Leading Article: A woman of substance, and a symbol for Russia
RAISA GORBACHEV, wife of the Soviet leader Mikhail Gorbachev, was praised in the West for her elegance, and for the contrast to all the frumpiness that came before. She was the public face of Gorbachev's reforms; her self-confidence and modernity seemed to embody all the changes that her husband was trying, against all the odds, to introduce. Nobody had seen anything quite like it before.
In Russia itself, that glamour was a stick to beat her with. The image was of the grande dame who waved her American Express card around in foreign boutiques.The new freedoms allowed Russians to ask: what makes her better than us?
But things have changed in the intervening years. In particular, they have changed since the announcement earlier this year that Raisa Gorbachev was suffering from leukaemia. Some Russians spoke scornfully of her even after her death in a German hospital yesterday. But many Russians who once felt little sympathy for either Mikhail or Raisa Gorbachev have softened, not least because of the dignity that both of them have shown.
Like Raisa, Mr Gorbachev was always adored more in the West than at home. The hardliners in Moscow resented too many reforms; liberals resented too few. The couple's personal relationship was equally unpopular. In a country where male chauvinism was taken for granted, a relationship of equals represented a breaking of the mould.
Seen in the longer term, however, the strength of the relationship was a tribute to Raisa and Mikhail Gorbachev alike. As Raisa lay dying in hospital, the former First Couple rediscovered the affections of ordinary Russians.

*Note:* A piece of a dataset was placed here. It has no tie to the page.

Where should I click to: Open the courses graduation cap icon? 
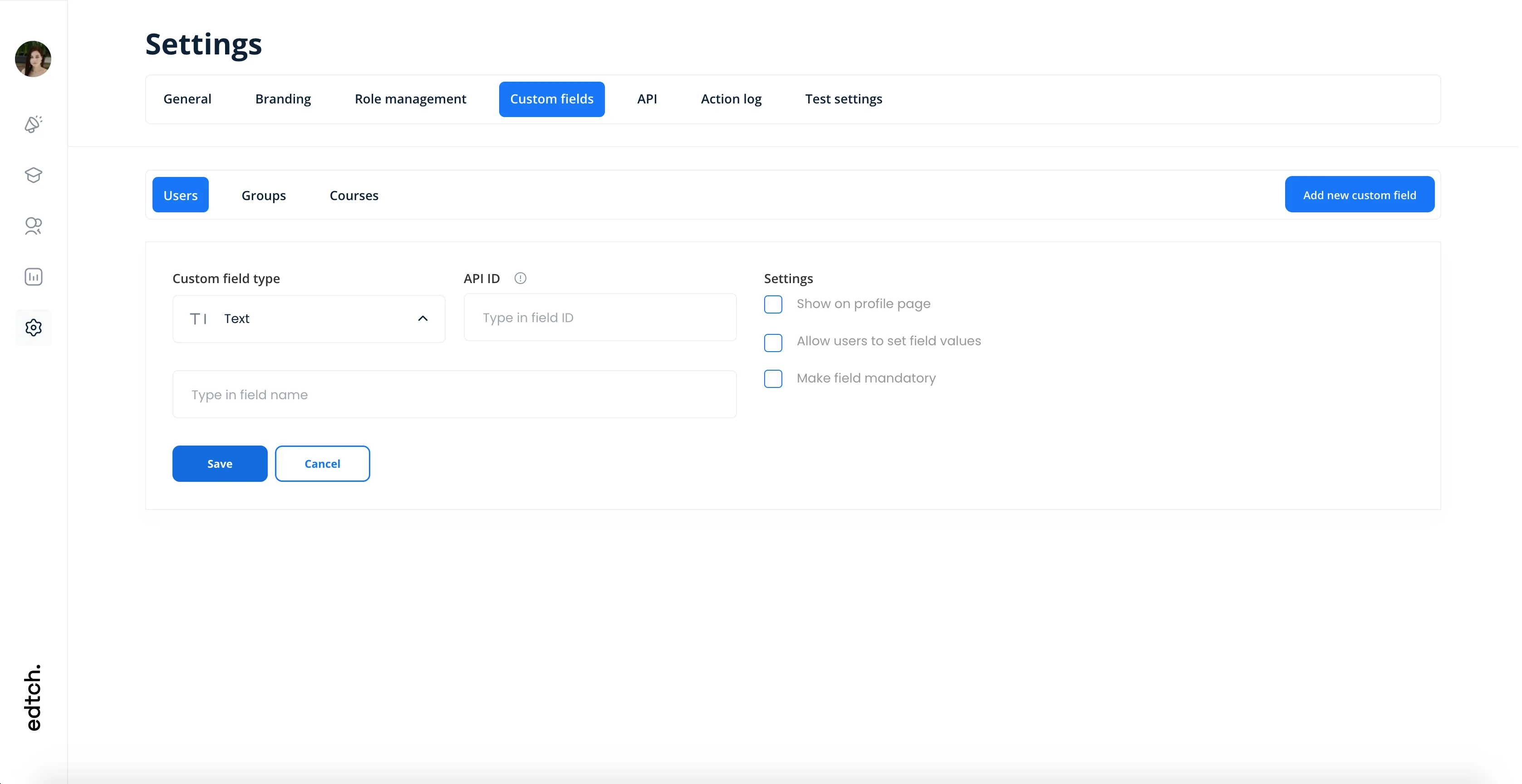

Some remarkable hatchets have been buried. Mr Gorbachev treated Boris Yeltsin with petty brutality, after sacking him in 1987. Later, President Yeltsin savoured his revenge, deliberately humiliating the Gorbachevs. Yesterday, all that was swept away. The Russian President ordered a plane specially to bring Raisa's body back to Moscow.
Death and sympathy should not necessarily be confused. De mortuis nil... is not always an appropriate motto, especially in politics. In Raisa Gorbachev's case, however, it is right if her compatriots remember her more kindly than they spoke of her in life. She was glitzy, when Russia lacked glitz; she was honest and thoughtful, in the new Russia that has a shortage of those qualities. If she is remembered more fondly by the historians than she was seen at the time, that is as it should be.